***** Exercise data *****

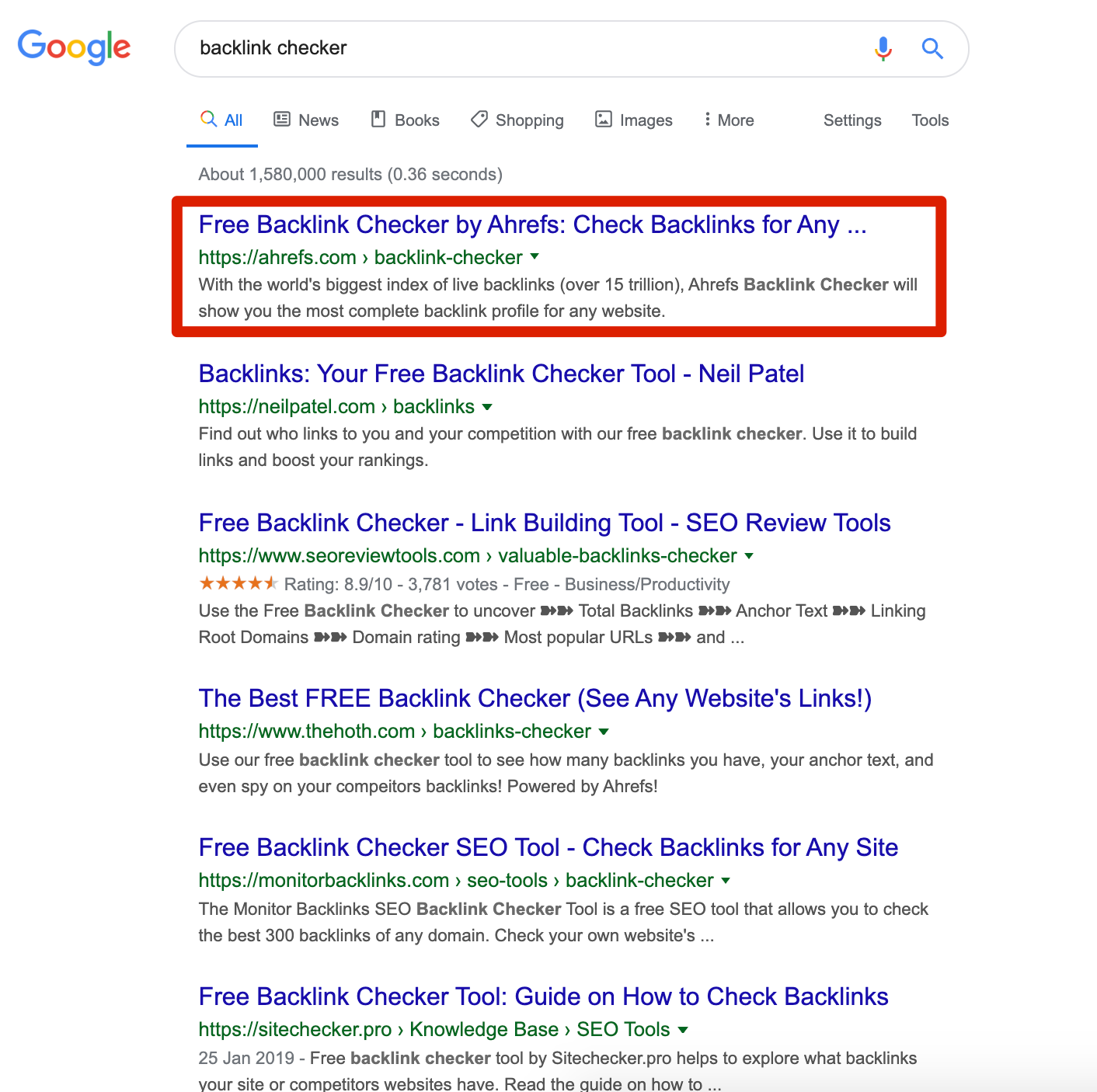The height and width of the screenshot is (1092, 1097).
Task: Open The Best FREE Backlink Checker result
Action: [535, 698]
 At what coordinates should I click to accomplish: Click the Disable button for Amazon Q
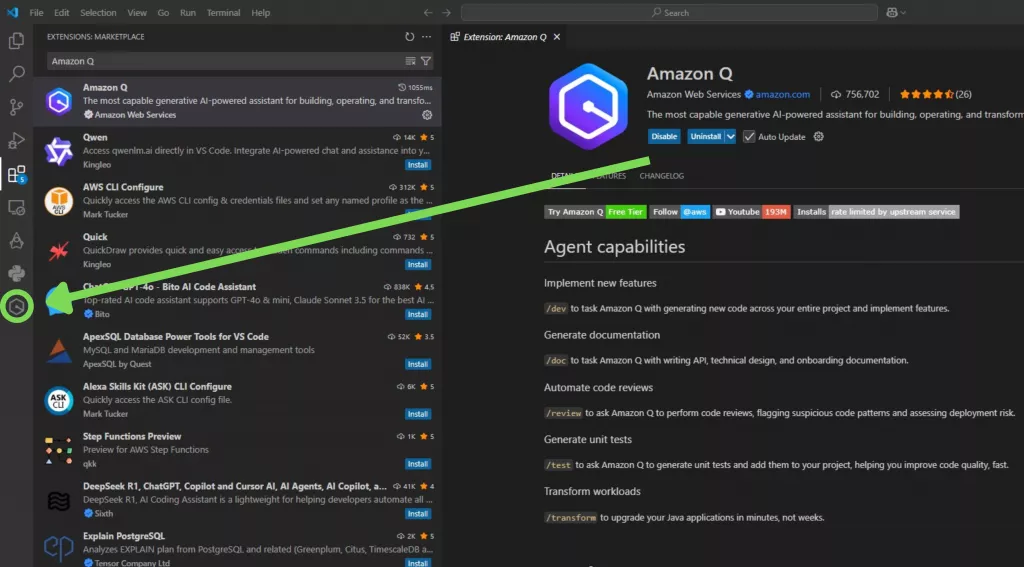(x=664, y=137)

*****

## Work instructions
Everything from the line containing "At what coordinates" to the last line of the listing above must be reproduced exactly, with no pictures included.

## Answer area
 At what coordinates should I click to accomplish: Click the Disable button for Amazon Q
(x=664, y=137)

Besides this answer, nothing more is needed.